We found RPGN to be the most common glomerular disease in the elderly, with a significant increase over time. Hedger et al. [30] also reported an increased RPGN incidence with age. Brazdziute et al. [8] related the relative increase in crescentic GN to an improved clinical diagnosis of the disease. On the contrary, Swaminathan et al. [20] observed a non-significant decline of RPGN incidence over time. Reasons for our observation of an increased RPGN incidence with age remain highly speculative and could be related to an ageing population.

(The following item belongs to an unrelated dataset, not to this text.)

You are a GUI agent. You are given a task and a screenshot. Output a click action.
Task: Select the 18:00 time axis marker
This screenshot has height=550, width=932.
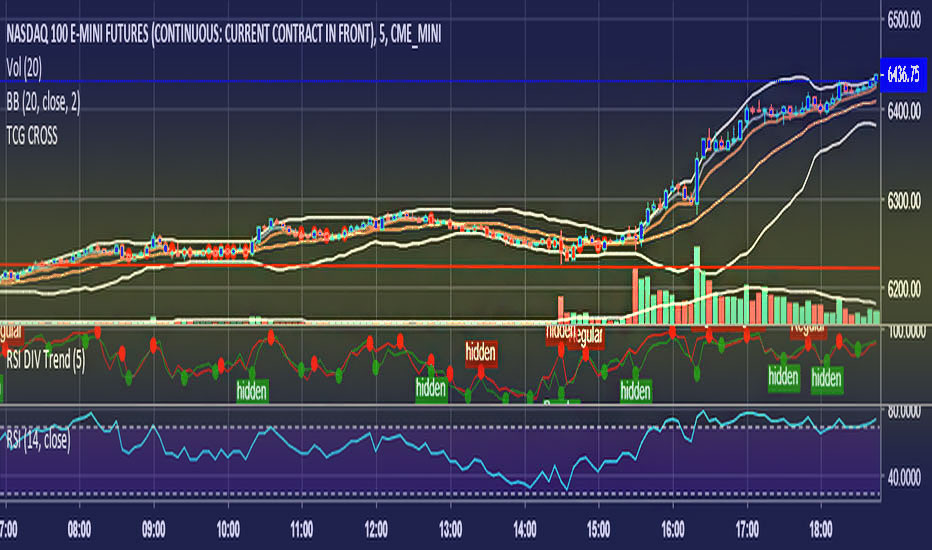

One limitation of our study is the lack of clinical data. Nevertheless, the strength of the present study is that the renal biopsy indication policy did not change over the years. Another limitation is the difficult comparison with other registries and centres because of the potential differences in biopsy rates with geographical and temporal variation. The reported incidences are usually based on the epidemiology of moderate and severe disease, whereas mild forms may be underdiagnosed. With a restricted number of cases, we may have missed smaller differences or trends in our study. Key strengths of our study include the long follow-up of 24 years, the evaluation of all biopsies using identical methods by two nephropathologists (senior and scholar) from the same school.

In conclusion, we noted a major absolute and relative increase in biopsy-confirmed IgAN at our centre. FSGS also exhibited a major relative increase although absolute numbers were much smaller compared with IgAN. While the continued obesity epidemic and an ageing population may in part explain the trends in FSGS incidence, the reasons underlying the marked increased in IgAN diagnosis remain unknown at present.

CONFLICT OF INTEREST STATEMENT

None declared. The results presented in this article have not been published previously in whole or part, except in abstract format.